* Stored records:
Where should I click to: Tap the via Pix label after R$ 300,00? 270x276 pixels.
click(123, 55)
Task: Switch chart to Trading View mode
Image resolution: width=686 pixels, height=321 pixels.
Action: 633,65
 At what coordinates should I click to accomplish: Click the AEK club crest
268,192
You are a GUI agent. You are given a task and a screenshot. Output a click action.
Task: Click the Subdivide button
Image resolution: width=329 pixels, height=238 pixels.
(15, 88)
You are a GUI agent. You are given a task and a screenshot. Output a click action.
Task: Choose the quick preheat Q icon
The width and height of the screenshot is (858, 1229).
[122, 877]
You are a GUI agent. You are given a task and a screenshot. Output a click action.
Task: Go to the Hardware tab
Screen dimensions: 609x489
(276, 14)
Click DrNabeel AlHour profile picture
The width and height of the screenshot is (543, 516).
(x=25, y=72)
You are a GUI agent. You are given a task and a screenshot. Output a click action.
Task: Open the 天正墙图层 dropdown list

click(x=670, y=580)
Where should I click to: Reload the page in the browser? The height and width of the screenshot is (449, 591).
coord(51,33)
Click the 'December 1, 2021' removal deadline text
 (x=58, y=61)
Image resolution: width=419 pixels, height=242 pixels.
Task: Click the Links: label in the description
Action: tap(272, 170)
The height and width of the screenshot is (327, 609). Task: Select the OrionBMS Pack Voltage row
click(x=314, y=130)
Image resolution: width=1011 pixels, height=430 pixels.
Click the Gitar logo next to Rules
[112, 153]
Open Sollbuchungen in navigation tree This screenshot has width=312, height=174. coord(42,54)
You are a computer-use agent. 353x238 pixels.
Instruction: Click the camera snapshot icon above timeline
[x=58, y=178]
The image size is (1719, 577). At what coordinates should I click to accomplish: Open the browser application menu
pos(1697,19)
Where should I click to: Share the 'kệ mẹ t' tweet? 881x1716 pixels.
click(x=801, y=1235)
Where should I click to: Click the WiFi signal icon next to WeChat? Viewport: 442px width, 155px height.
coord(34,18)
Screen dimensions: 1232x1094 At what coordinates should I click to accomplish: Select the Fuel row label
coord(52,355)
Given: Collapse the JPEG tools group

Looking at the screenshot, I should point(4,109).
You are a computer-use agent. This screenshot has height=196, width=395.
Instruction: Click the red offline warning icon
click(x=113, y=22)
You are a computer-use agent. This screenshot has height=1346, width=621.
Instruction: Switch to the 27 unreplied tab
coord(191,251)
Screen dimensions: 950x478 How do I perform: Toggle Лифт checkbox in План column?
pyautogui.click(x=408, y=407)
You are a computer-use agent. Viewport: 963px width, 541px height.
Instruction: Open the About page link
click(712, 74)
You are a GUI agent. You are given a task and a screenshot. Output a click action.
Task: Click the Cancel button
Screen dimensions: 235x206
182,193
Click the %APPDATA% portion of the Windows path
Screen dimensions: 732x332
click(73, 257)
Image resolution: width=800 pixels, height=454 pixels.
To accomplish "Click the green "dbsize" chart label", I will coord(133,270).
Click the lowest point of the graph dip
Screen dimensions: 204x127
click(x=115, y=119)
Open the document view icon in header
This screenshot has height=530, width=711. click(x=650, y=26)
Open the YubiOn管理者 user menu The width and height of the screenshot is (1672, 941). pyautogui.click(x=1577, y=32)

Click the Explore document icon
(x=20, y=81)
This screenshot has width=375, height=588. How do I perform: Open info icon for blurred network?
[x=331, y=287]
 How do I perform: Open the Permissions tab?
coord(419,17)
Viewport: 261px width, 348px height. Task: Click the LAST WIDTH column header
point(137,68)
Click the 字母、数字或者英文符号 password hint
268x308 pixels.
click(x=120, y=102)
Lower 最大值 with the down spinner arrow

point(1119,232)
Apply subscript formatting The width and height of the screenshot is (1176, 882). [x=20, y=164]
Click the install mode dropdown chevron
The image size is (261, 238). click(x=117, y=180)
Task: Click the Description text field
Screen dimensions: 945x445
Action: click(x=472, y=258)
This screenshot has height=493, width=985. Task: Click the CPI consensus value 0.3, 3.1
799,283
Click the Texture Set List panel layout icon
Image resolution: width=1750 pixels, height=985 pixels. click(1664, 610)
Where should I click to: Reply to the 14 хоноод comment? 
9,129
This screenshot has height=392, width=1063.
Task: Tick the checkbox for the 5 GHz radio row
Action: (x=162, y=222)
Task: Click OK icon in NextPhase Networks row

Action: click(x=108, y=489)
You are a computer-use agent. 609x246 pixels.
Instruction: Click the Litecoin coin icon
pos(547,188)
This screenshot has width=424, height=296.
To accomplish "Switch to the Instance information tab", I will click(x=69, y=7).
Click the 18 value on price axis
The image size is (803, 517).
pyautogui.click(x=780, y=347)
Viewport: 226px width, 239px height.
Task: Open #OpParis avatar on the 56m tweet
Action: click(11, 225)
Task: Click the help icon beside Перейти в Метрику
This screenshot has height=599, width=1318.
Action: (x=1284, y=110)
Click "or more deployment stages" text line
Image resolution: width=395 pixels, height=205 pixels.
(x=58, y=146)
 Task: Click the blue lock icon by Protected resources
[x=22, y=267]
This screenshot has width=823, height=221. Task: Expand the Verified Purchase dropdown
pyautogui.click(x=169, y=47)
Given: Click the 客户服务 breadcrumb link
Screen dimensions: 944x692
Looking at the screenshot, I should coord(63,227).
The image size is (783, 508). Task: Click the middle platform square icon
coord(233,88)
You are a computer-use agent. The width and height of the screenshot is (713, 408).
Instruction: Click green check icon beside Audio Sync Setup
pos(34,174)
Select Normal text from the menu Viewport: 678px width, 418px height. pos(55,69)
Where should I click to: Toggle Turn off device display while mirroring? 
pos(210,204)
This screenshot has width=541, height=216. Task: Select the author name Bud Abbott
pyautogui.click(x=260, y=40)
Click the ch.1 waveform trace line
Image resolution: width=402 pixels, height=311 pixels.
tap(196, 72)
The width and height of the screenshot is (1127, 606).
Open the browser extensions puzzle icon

* Goal of the exercise: Print every record exactly as written.

* Exercise solution:
Where should I click to: Tap the via Pix label after R$ 300,00? 270x276 pixels.
click(123, 55)
Task: Switch chart to Trading View mode
Image resolution: width=686 pixels, height=321 pixels.
Action: 633,65
 At what coordinates should I click to accomplish: Click the AEK club crest
268,192
You are a GUI agent. You are given a task and a screenshot. Output a click action.
Task: Click the Subdivide button
Image resolution: width=329 pixels, height=238 pixels.
(15, 88)
You are a GUI agent. You are given a task and a screenshot. Output a click action.
Task: Choose the quick preheat Q icon
The width and height of the screenshot is (858, 1229).
[122, 877]
You are a GUI agent. You are given a task and a screenshot. Output a click action.
Task: Go to the Hardware tab
Screen dimensions: 609x489
(276, 14)
Click DrNabeel AlHour profile picture
The width and height of the screenshot is (543, 516).
(x=25, y=72)
You are a GUI agent. You are given a task and a screenshot. Output a click action.
Task: Open the 天正墙图层 dropdown list

click(x=670, y=580)
Where should I click to: Reload the page in the browser? The height and width of the screenshot is (449, 591).
coord(51,33)
Click the 'December 1, 2021' removal deadline text
 (x=58, y=61)
Image resolution: width=419 pixels, height=242 pixels.
Task: Click the Links: label in the description
Action: tap(272, 170)
The height and width of the screenshot is (327, 609). Task: Select the OrionBMS Pack Voltage row
click(x=314, y=130)
Image resolution: width=1011 pixels, height=430 pixels.
Click the Gitar logo next to Rules
[112, 153]
Open Sollbuchungen in navigation tree This screenshot has width=312, height=174. coord(42,54)
You are a computer-use agent. 353x238 pixels.
Instruction: Click the camera snapshot icon above timeline
[x=58, y=178]
The image size is (1719, 577). At what coordinates should I click to accomplish: Open the browser application menu
pos(1697,19)
Where should I click to: Share the 'kệ mẹ t' tweet? 881x1716 pixels.
click(x=801, y=1235)
Where should I click to: Click the WiFi signal icon next to WeChat? Viewport: 442px width, 155px height.
coord(34,18)
Screen dimensions: 1232x1094 At what coordinates should I click to accomplish: Select the Fuel row label
coord(52,355)
Given: Collapse the JPEG tools group

Looking at the screenshot, I should point(4,109).
You are a computer-use agent. This screenshot has height=196, width=395.
Instruction: Click the red offline warning icon
click(x=113, y=22)
You are a computer-use agent. This screenshot has height=1346, width=621.
Instruction: Switch to the 27 unreplied tab
coord(191,251)
Screen dimensions: 950x478 How do I perform: Toggle Лифт checkbox in План column?
pyautogui.click(x=408, y=407)
You are a computer-use agent. Viewport: 963px width, 541px height.
Instruction: Open the About page link
click(712, 74)
You are a GUI agent. You are given a task and a screenshot. Output a click action.
Task: Click the Cancel button
Screen dimensions: 235x206
182,193
Click the %APPDATA% portion of the Windows path
Screen dimensions: 732x332
click(73, 257)
Image resolution: width=800 pixels, height=454 pixels.
To accomplish "Click the green "dbsize" chart label", I will coord(133,270).
Click the lowest point of the graph dip
Screen dimensions: 204x127
click(x=115, y=119)
Open the document view icon in header
This screenshot has height=530, width=711. click(x=650, y=26)
Open the YubiOn管理者 user menu The width and height of the screenshot is (1672, 941). pyautogui.click(x=1577, y=32)

Click the Explore document icon
(x=20, y=81)
This screenshot has width=375, height=588. How do I perform: Open info icon for blurred network?
[x=331, y=287]
 How do I perform: Open the Permissions tab?
coord(419,17)
Viewport: 261px width, 348px height. Task: Click the LAST WIDTH column header
point(137,68)
Click the 字母、数字或者英文符号 password hint
268x308 pixels.
click(x=120, y=102)
Lower 最大值 with the down spinner arrow

point(1119,232)
Apply subscript formatting The width and height of the screenshot is (1176, 882). [x=20, y=164]
Click the install mode dropdown chevron
The image size is (261, 238). click(x=117, y=180)
Task: Click the Description text field
Screen dimensions: 945x445
Action: click(x=472, y=258)
This screenshot has height=493, width=985. Task: Click the CPI consensus value 0.3, 3.1
799,283
Click the Texture Set List panel layout icon
Image resolution: width=1750 pixels, height=985 pixels. click(1664, 610)
Where should I click to: Reply to the 14 хоноод comment? 
9,129
This screenshot has height=392, width=1063.
Task: Tick the checkbox for the 5 GHz radio row
Action: (x=162, y=222)
Task: Click OK icon in NextPhase Networks row

Action: click(x=108, y=489)
You are a computer-use agent. 609x246 pixels.
Instruction: Click the Litecoin coin icon
pos(547,188)
This screenshot has width=424, height=296.
To accomplish "Switch to the Instance information tab", I will click(x=69, y=7).
Click the 18 value on price axis
The image size is (803, 517).
pyautogui.click(x=780, y=347)
Viewport: 226px width, 239px height.
Task: Open #OpParis avatar on the 56m tweet
Action: click(11, 225)
Task: Click the help icon beside Перейти в Метрику
This screenshot has height=599, width=1318.
Action: (x=1284, y=110)
Click "or more deployment stages" text line
Image resolution: width=395 pixels, height=205 pixels.
(x=58, y=146)
 Task: Click the blue lock icon by Protected resources
[x=22, y=267]
This screenshot has width=823, height=221. Task: Expand the Verified Purchase dropdown
pyautogui.click(x=169, y=47)
Given: Click the 客户服务 breadcrumb link
Screen dimensions: 944x692
Looking at the screenshot, I should coord(63,227).
The image size is (783, 508). Task: Click the middle platform square icon
coord(233,88)
You are a computer-use agent. The width and height of the screenshot is (713, 408).
Instruction: Click green check icon beside Audio Sync Setup
pos(34,174)
Select Normal text from the menu Viewport: 678px width, 418px height. pos(55,69)
Where should I click to: Toggle Turn off device display while mirroring? 
pos(210,204)
This screenshot has width=541, height=216. Task: Select the author name Bud Abbott
pyautogui.click(x=260, y=40)
Click the ch.1 waveform trace line
Image resolution: width=402 pixels, height=311 pixels.
tap(196, 72)
The width and height of the screenshot is (1127, 606).
Open the browser extensions puzzle icon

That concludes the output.